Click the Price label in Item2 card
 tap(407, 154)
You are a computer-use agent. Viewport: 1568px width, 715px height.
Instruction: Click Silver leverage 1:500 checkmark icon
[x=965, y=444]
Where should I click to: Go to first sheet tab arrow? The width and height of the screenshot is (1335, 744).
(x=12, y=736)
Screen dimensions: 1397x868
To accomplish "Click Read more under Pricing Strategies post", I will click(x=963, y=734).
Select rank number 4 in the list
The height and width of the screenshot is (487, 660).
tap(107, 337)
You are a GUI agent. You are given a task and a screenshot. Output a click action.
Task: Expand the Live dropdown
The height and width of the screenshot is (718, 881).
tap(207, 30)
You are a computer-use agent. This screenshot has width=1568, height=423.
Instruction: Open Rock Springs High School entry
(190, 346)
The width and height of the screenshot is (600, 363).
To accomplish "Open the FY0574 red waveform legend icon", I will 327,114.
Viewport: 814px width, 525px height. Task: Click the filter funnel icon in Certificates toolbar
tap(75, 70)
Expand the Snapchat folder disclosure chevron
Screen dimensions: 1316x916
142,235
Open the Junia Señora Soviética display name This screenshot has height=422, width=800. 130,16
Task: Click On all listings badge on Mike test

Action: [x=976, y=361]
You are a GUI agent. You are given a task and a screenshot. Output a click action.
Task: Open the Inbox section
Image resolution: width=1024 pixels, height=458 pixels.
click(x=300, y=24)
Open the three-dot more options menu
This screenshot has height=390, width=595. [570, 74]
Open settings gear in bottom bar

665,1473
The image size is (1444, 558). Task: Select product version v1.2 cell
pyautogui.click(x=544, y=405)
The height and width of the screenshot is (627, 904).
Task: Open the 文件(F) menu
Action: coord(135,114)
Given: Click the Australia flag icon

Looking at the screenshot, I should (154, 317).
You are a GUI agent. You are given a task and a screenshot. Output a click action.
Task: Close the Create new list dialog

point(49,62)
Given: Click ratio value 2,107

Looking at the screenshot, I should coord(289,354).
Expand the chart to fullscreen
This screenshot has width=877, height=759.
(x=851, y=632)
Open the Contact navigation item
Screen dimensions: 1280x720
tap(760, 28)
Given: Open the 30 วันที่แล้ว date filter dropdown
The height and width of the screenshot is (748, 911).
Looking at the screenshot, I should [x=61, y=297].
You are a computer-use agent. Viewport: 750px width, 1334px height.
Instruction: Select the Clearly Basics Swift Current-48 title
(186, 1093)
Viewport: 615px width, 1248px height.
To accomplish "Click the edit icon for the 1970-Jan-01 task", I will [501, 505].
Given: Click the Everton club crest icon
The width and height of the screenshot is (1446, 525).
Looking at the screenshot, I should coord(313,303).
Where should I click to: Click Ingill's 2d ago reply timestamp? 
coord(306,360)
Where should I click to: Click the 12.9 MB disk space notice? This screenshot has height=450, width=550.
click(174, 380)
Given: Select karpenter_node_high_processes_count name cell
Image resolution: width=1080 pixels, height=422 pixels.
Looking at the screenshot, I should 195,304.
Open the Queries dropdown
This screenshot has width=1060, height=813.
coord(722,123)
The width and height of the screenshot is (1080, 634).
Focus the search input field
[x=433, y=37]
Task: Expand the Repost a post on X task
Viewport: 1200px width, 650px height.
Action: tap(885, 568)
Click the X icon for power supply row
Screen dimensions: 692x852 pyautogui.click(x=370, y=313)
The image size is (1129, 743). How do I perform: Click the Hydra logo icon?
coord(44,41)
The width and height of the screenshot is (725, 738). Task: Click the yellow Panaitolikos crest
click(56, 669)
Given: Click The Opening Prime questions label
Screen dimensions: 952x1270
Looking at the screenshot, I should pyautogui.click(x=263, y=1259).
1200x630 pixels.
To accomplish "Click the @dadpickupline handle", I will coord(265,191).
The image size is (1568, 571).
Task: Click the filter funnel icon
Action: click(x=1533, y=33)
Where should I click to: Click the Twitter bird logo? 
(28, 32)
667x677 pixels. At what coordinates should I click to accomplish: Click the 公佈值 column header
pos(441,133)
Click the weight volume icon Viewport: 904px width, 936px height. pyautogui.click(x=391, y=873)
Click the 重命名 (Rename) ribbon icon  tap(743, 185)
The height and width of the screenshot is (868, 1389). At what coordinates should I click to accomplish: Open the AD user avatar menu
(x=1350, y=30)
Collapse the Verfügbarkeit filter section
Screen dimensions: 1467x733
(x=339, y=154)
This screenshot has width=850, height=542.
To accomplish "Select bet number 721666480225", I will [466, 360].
-----
In the material above, please find every line that includes the word "section" and copy it.

**Task answer**
Task: Open the Inbox section
Collapse the Verfügbarkeit filter section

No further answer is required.